## REQUIRED ACTION
Your answer must consist of every line from the data below that includes the word "dimensions".

## PROVIDED RECORDS
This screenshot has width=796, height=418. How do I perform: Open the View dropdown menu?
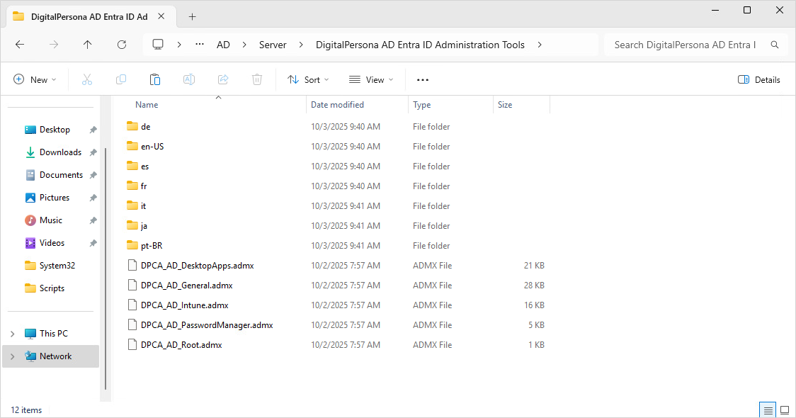372,80
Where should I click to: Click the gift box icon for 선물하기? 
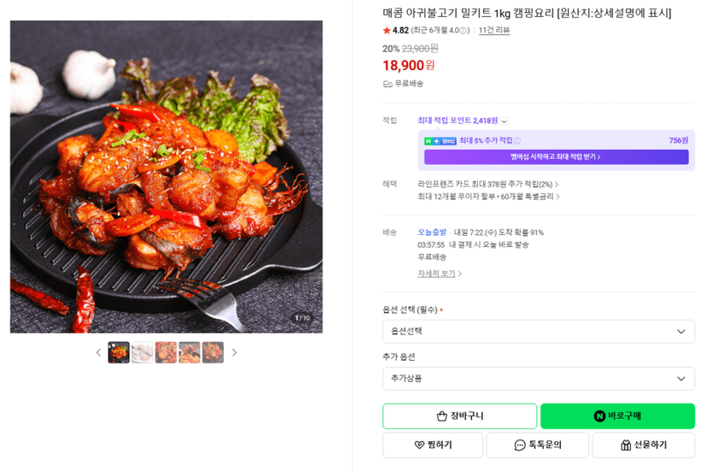click(x=625, y=445)
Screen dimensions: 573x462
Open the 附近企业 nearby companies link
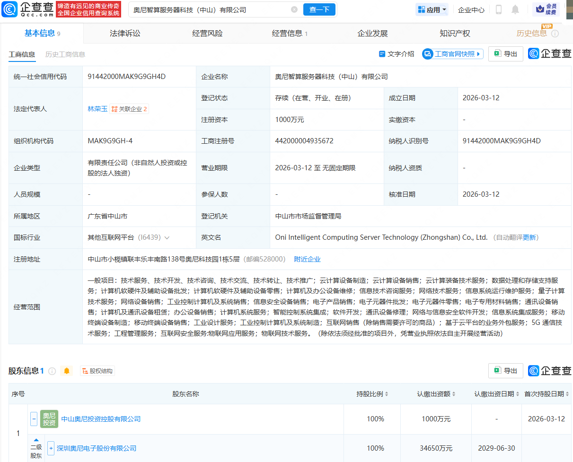coord(307,259)
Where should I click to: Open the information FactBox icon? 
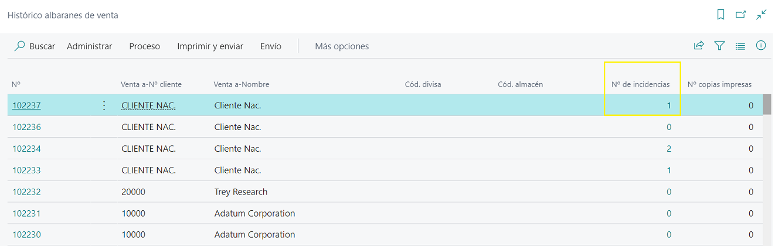click(761, 46)
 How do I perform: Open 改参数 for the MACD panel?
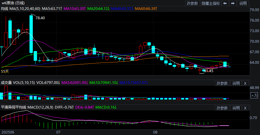(222, 108)
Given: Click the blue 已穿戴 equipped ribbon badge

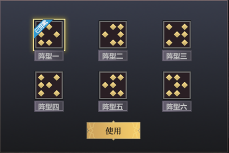Looking at the screenshot, I should coord(42,28).
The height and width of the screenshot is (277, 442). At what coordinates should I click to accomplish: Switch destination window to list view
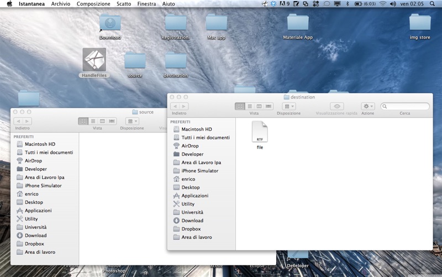coord(250,106)
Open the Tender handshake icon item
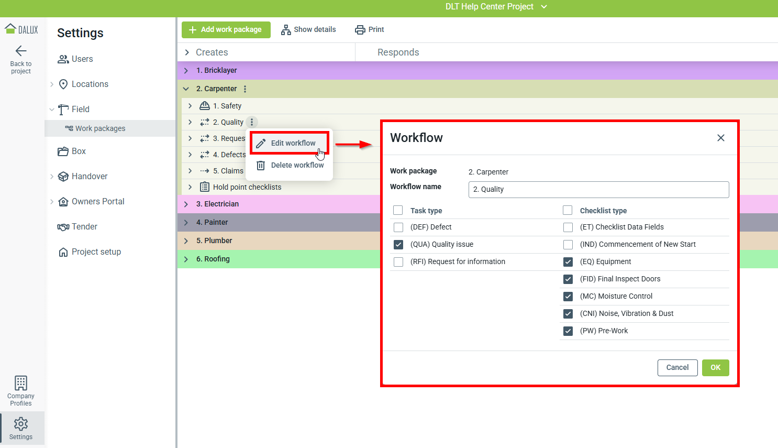 coord(63,227)
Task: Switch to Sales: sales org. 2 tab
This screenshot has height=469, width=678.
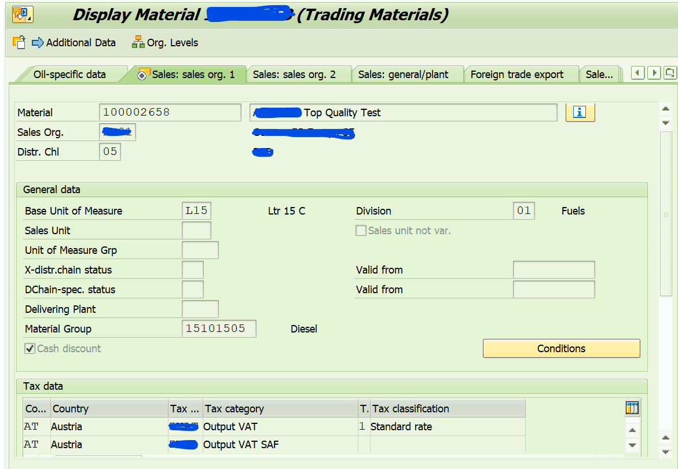Action: (299, 74)
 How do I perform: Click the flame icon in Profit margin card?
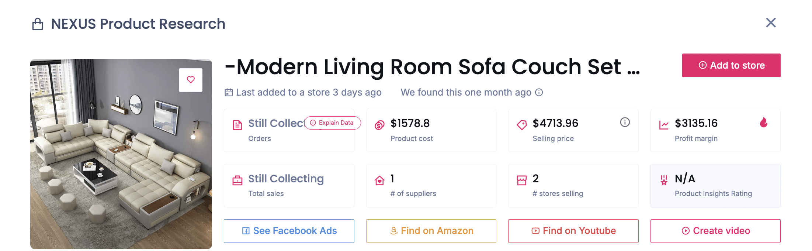[764, 122]
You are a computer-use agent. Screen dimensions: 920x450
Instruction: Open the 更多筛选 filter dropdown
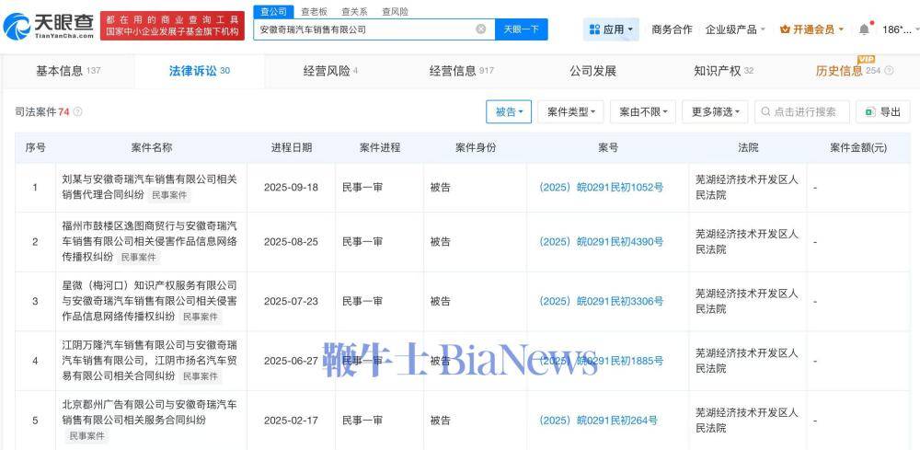pyautogui.click(x=716, y=112)
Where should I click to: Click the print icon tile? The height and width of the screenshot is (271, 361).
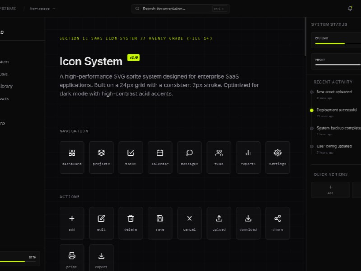(x=72, y=258)
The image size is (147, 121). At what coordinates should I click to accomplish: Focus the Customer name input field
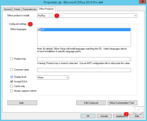pos(84,70)
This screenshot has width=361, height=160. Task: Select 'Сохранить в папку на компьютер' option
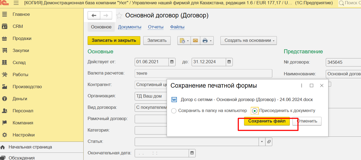[x=174, y=111]
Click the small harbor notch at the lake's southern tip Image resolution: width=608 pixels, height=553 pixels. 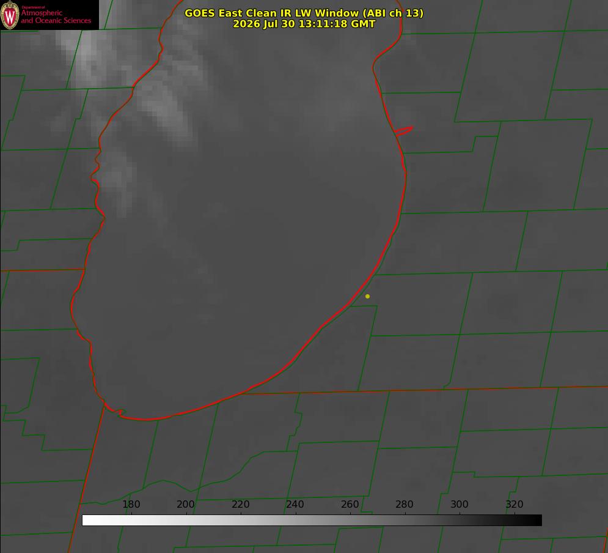pos(115,410)
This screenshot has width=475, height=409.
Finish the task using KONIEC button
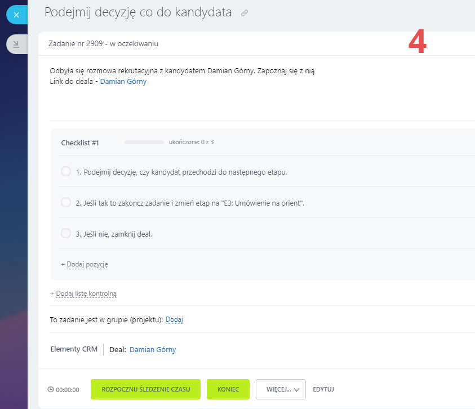click(x=228, y=389)
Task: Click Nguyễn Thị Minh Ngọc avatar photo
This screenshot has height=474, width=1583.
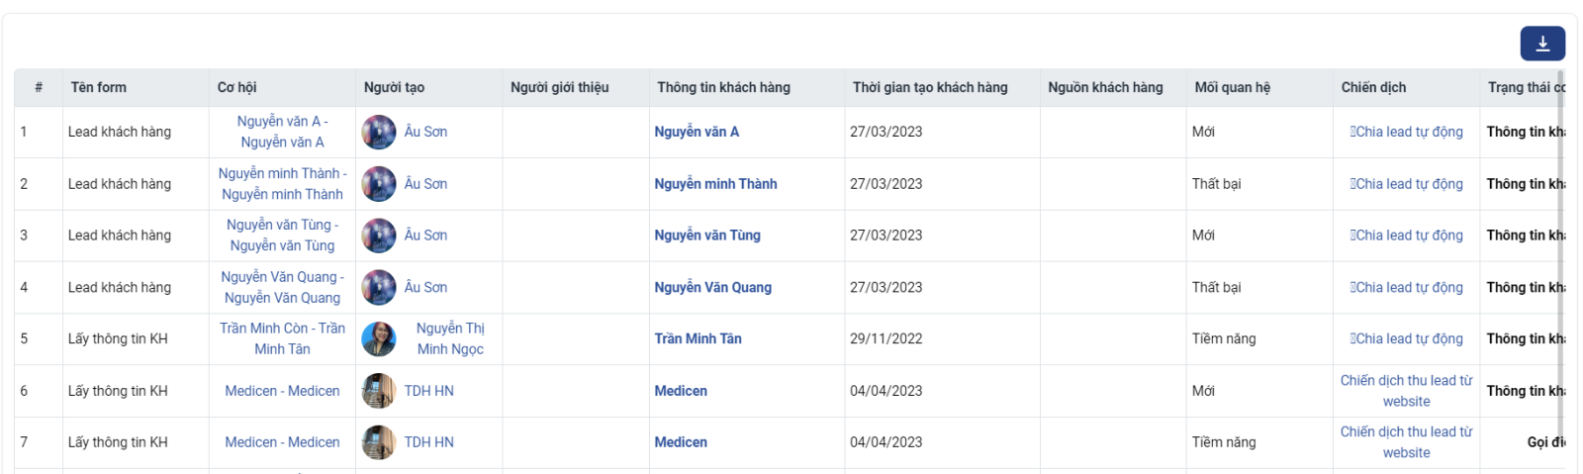Action: click(x=379, y=338)
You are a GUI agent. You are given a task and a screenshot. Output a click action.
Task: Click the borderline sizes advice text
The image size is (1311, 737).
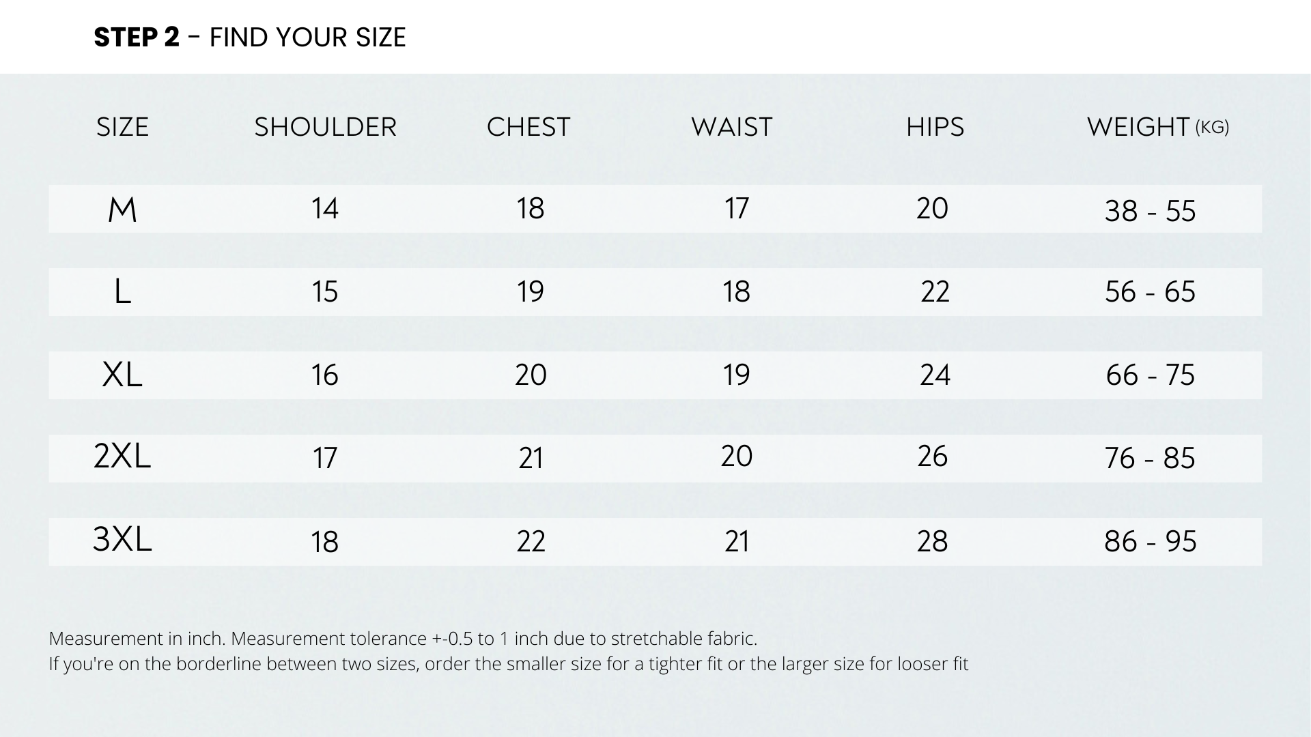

## SOLVED PROBLEM
Screen dimensions: 573x462
You are a computer-use agent. Screen dimensions: 920x450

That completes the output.